The care plan does not cover new features, redesigns, or work exceeding the agreed scope - these are quoted separately. Either party may terminate the care plan with one month's written notice.
7. Client Responsibilities
- Providing materials, access, and information required for the project in a timely manner.
- Designating a single point of contact authorised to make decisions on behalf of the Client.
- Completing milestone sign-offs within the agreed timescale (7 business days).
- Making payments on time in accordance with the agreed schedule.
- Not using the delivered software for any unlawful purpose or in a way that infringes third-party rights.
8. Limitation of Liability
To the maximum extent permitted by applicable law:
- The Service Provider is not liable for indirect losses or loss of profit arising from the services or inability to provide them.
- The Service Provider's total liability under a single agreement is limited to the fees paid by the Client under that agreement.
- The Service Provider is not liable for failures or changes to third-party services (Vercel, Supabase, Stripe, Google, Calendly, etc.) affecting the delivered software.
- The Client is responsible for data backups and hosting environment configuration after project handover.

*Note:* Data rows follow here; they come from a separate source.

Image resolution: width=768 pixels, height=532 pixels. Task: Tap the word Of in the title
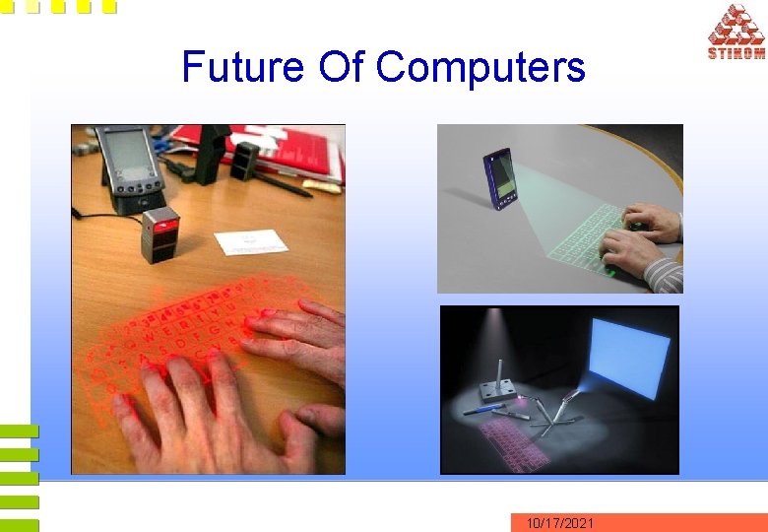click(341, 67)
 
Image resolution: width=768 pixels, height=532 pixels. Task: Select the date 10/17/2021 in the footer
click(559, 523)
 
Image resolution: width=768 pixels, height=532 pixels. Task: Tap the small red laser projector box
click(159, 235)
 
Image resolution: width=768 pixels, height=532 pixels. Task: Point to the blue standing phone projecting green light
click(500, 178)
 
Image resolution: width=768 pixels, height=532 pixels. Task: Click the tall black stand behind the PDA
click(213, 153)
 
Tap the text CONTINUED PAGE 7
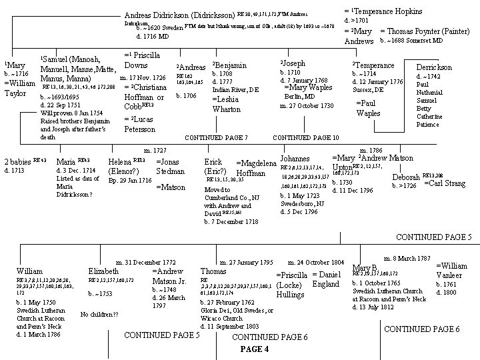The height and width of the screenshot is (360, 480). coord(216,137)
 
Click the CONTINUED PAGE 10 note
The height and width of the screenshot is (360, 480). coord(306,137)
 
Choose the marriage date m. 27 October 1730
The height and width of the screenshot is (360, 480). coord(307,105)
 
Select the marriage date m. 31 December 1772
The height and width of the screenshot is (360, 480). coord(146,262)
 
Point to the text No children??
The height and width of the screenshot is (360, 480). coord(99,314)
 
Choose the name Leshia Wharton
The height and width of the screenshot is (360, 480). coord(226,104)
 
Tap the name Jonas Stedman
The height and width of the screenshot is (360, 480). coord(170,166)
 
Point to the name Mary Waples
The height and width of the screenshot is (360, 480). coord(308,87)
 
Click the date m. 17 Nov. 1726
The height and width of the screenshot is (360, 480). coord(142,78)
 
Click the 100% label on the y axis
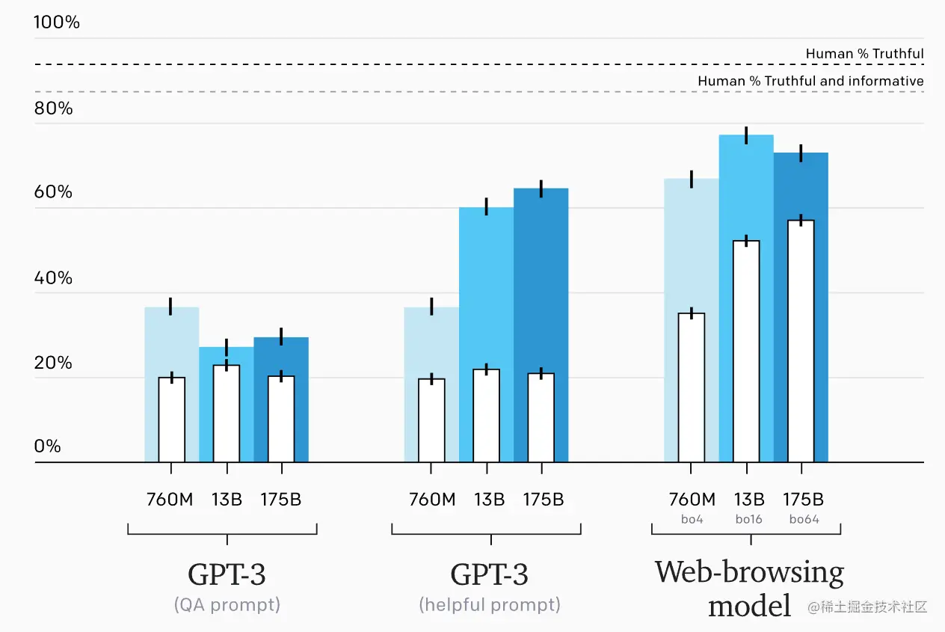click(x=57, y=22)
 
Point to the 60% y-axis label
click(x=53, y=192)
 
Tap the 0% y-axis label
click(x=47, y=447)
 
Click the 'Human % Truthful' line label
click(x=864, y=54)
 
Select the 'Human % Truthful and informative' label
click(x=810, y=81)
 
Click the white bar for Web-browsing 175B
click(x=801, y=341)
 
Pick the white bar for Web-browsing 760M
click(x=692, y=387)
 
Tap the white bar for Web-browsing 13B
click(x=746, y=352)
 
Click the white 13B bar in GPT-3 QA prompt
click(x=227, y=414)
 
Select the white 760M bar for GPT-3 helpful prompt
click(x=431, y=420)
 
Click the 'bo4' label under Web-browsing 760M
click(x=692, y=518)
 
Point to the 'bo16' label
click(x=748, y=518)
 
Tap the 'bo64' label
click(x=804, y=518)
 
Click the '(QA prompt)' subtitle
click(x=227, y=604)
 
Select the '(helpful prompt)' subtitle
click(x=490, y=604)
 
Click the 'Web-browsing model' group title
click(x=750, y=588)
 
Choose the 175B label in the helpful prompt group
click(x=543, y=500)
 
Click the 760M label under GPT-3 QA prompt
click(x=170, y=500)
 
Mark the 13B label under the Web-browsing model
click(x=748, y=500)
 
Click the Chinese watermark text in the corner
click(x=867, y=607)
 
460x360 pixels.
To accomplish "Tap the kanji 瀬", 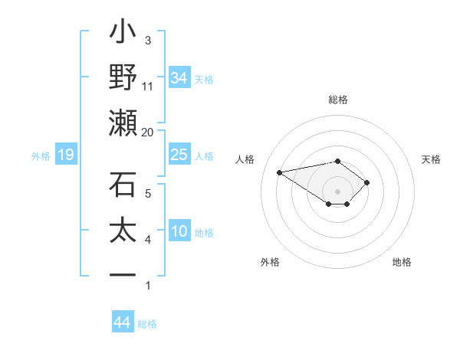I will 123,123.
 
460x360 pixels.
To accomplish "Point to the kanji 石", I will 123,185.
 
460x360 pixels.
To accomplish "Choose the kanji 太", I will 123,231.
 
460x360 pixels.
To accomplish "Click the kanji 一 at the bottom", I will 123,274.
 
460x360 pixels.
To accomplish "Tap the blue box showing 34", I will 179,77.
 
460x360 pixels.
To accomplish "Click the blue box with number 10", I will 179,231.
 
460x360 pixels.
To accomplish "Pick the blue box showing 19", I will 65,155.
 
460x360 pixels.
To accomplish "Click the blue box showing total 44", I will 122,322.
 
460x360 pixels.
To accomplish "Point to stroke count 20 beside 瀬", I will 148,132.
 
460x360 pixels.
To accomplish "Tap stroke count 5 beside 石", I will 148,193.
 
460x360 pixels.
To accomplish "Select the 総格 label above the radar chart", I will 338,100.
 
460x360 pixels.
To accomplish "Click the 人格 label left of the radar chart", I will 247,159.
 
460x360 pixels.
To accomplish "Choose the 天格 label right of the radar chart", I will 432,159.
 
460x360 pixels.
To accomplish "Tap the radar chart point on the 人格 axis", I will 280,172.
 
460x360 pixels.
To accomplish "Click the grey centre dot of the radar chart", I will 338,191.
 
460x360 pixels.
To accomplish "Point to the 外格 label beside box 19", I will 41,156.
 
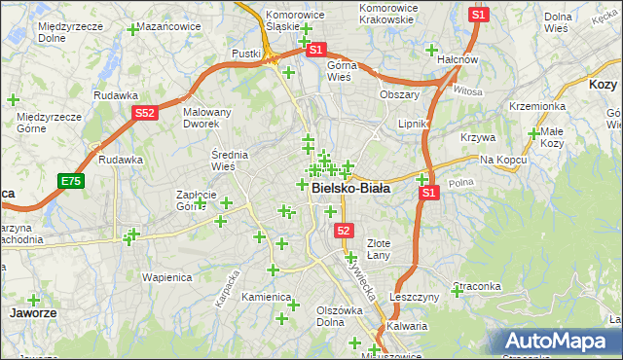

[PENDING legal review: the limitation-of-liability clause should be reviewed by a lawyer against the Polish Civil Code, particularly regarding consumer protection rules (B2C vs. B2B).]
9. Confidentiality
Both parties agree to keep confidential any commercial and technical information of the other party obtained during the engagement. This obligation lasts for 3 years after the engagement ends unless otherwise agreed. It does not apply to information that is publicly available or disclosed pursuant to a legal obligation.
10. Scope Changes
Any material change to the scope relative to the signed proposal requires written agreement from both parties and may result in a revised price or timeline. The Service Provider has the right to quote for additional scope before undertaking it. Minor amendments within the single revision round included in the proposal do not require a separate quote.
11. Termination
By the Client: The Client may terminate the agreement at any time in writing. The Service Provider is entitled to pro-rata fees for work completed up to the termination date; the deposit is non-refundable and is applied to cover costs incurred and the reserved timeslot.
By the Service Provider: The Service Provider may terminate immediately in the event of: material breach by the Client (including payment delay exceeding 14 days), unlawful or unethical conduct by the Client, or the project becoming impossible to continue due to reasons within the Client's control. The Service Provider may also terminate with one month's notice without stating a reason.
12. Governing Law and Dispute Resolution
These Terms are governed by Polish law. The parties will first attempt to resolve any disputes amicably. If no agreement is reached, disputes will be referred to the courts of competent jurisdiction for the Service Provider's registered address (Kolobrzeg / Koszalin area), unless mandatory consumer-protection rules require otherwise.
[PENDING legal review: where Clients are consumers (B2C), verify that the jurisdiction clause does not conflict with mandatory rules on consumer venue in their country of residence.]
13. General Provisions
If any provision of these Terms is found to be unenforceable, the remaining provisions remain in full force. Failure to exercise a right does not constitute a waiver of that right.
The Service Provider may update these Terms. Clients under active agreements will be notified of material changes at least 14 days in advance. Continuing the engagement after the stated date constitutes acceptance of the updated Terms.
14. Contact
BuildFlow Angelika Kotarba (trading as Whispr)
ul. 1 Maja 13/1, 78-100 Kolobrzeg, Poland
NIP: 6711821792 · REGON: 364919712
Email: hello@whispr.marketing
// These Terms govern project engagements with whispr.marketing only and do not apply to any SaaS products operated under BuildFlow-group brands.